Les avocats des parties civiles ont pris la parole ce vendredi matin, aux procès des deux hommes accusés du meurtre de Fréderique Levêque lors du braquage d’une bijouterie à Uccle. Et le moins que l’on puisse dire, c’est qu’ils ont pas été tendres avec Hicham El Gaabouri et Hassan Essahale.

L'attitude des accusés critiquée

Les avocats des parties civiles ont longuement critiqué l’attitude des accusés, que ce soit durant le procès mais aussi pendant l’instruction. Ils ont souligné les contradictions, les mensonges et ont également précisé que les accusés n’avaient reconnu que les faits qui étaient indéniables. "Le dossier a été comparé au mythe d’Icare par l’un des avocats.
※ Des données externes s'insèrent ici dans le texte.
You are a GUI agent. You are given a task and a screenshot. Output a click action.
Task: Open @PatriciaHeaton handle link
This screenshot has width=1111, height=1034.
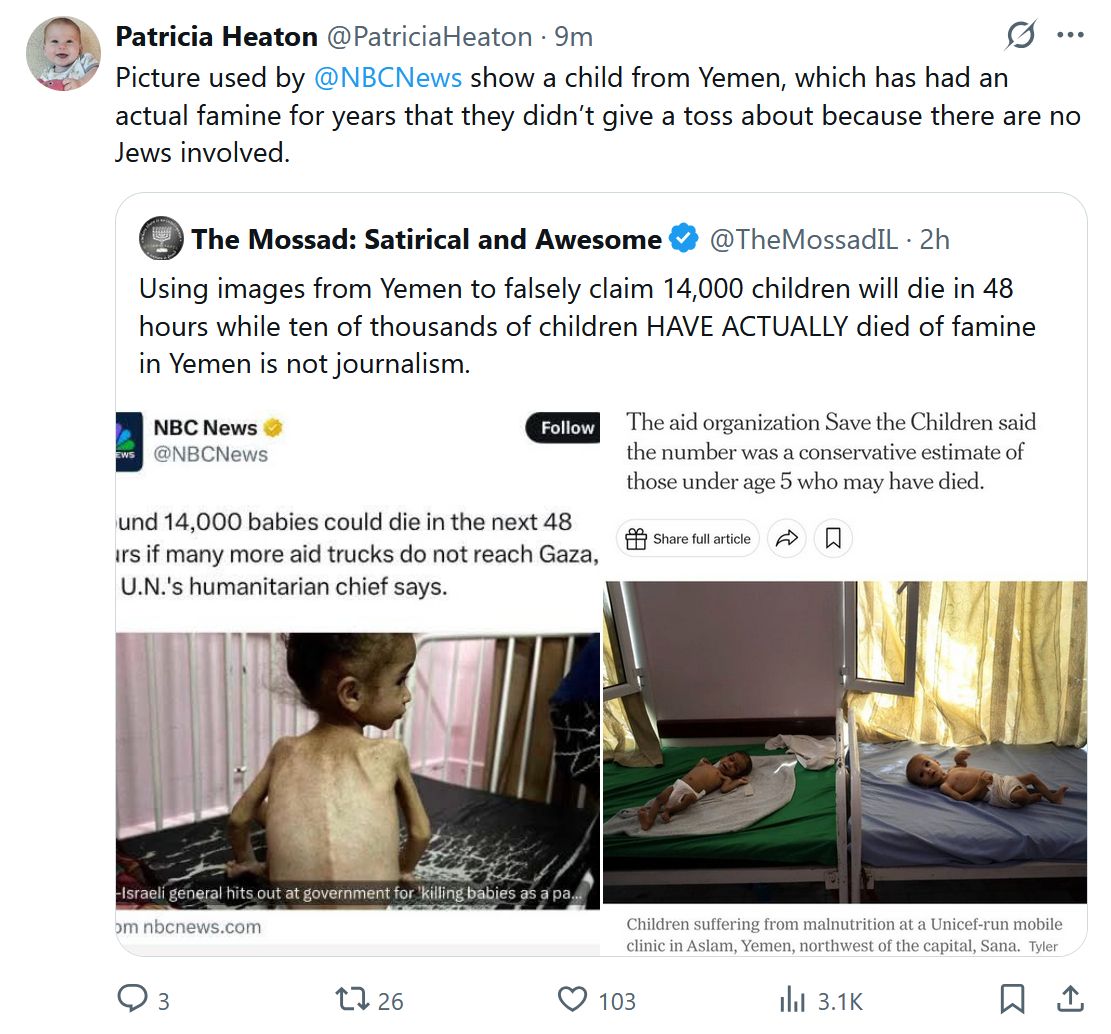(429, 37)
Ces deux accusés ont voulu se rapprocher du soleil, a-t-il dit, et gagner plus d’argent, ils se sont brûlé les ailes", a rapporté Adel Lassouli notre journaliste présent sur place.

 

Circonstance aggravante de meurtre pour les deux accusés

Les avocats des parties civiles ont ensuite demandé aux jurés de retenir la circonstance aggravante de meurtre pour les deux accusés, même celui qui n’a pas tiré. "La loi prévoit dans ce type de délinquance lâche, qu’on assume tous les risques d’une expédition qu’on a voulue à deux, qu’on a organisée à deux et à laquelle on participe à deux", a expliqué  Pierre Chomé, avocat du couple de bijoutiers.

 

Délibération mardi

L'avocat général, Bernard Dauchot, requerra ce vendredi après-midi. Lundi, c'est la défense qui prendra la parole et le jury entrera en délibération mardi matin.

 

Rappel des faits

Le 5 mars 2010, dans l'après-midi, les deux cousins, âgés alors de 20 et 24 ans, avaient braqué une bijouterie avec une arme factice, rue Vanderkindere à Uccle. Ils avaient ensuite fui, en emportant l'arme, réelle celle-là, du bijoutier, Léon-Philippe Rubin. Un peu plus loin, au carrefour avec l'avenue Brugmann, Hicham El Gaabouri, qui tenait le revolver, avait abattu une conductrice, Frédérique Levêque.